PROBLEM:
What lines in the entries hold the string "agent"? List them.

________________________

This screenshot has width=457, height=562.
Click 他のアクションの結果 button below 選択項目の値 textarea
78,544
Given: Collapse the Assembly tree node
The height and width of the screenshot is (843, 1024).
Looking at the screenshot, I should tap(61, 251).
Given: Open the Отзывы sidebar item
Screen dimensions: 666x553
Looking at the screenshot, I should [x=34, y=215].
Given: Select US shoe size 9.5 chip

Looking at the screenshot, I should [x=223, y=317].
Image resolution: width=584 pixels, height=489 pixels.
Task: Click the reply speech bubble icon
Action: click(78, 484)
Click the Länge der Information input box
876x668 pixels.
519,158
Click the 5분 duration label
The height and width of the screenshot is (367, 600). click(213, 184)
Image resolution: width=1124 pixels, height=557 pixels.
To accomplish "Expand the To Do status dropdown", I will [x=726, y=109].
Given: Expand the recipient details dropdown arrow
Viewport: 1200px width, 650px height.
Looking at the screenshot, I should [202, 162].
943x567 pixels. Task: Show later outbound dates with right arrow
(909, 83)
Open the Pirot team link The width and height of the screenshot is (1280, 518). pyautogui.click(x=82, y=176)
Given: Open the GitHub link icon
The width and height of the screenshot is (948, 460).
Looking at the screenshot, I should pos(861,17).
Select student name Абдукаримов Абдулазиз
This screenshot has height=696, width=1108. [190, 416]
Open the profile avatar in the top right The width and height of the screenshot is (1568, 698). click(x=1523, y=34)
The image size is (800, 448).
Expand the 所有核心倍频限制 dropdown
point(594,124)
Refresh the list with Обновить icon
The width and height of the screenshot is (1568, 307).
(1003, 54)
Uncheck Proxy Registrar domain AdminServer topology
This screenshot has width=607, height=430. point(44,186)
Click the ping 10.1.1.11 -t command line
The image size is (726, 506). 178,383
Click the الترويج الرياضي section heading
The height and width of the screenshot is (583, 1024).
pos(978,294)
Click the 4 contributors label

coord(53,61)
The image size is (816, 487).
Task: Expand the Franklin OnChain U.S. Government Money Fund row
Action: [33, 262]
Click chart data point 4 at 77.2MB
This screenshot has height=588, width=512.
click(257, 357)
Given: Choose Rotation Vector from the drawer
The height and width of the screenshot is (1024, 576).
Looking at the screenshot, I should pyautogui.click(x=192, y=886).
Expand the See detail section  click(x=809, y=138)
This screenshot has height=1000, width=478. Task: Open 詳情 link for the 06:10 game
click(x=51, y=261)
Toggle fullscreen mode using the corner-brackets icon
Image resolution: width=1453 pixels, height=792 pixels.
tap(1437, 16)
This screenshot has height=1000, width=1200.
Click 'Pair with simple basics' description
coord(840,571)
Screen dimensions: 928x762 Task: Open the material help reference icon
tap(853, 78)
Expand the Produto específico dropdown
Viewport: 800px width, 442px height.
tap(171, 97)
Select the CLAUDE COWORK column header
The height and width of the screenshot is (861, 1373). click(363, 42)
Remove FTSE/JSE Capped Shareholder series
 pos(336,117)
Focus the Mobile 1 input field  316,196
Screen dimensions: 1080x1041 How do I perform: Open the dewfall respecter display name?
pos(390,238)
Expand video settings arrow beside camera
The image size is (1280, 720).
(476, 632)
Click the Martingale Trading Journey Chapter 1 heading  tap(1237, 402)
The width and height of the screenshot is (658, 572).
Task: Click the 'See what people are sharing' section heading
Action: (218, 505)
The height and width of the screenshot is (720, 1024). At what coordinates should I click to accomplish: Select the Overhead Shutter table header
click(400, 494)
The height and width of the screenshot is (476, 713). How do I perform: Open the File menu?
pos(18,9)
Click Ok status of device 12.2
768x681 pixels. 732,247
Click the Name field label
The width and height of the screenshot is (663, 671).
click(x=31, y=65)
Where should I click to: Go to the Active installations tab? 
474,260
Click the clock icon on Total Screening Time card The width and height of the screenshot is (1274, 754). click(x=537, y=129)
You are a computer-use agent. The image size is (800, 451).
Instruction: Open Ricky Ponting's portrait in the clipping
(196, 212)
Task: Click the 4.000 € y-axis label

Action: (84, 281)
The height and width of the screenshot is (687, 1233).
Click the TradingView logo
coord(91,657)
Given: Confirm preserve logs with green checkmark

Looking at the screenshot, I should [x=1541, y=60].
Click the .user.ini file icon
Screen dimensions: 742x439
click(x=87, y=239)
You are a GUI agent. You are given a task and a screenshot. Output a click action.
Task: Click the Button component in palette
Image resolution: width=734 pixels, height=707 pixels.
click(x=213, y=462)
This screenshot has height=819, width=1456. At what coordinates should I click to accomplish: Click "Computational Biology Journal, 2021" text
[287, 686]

________________________

EXERCISE OUTPUT:
You are a computer-use agent. The image size is (800, 451).
You are a GUI agent. You are given a task and a screenshot. Output a click action.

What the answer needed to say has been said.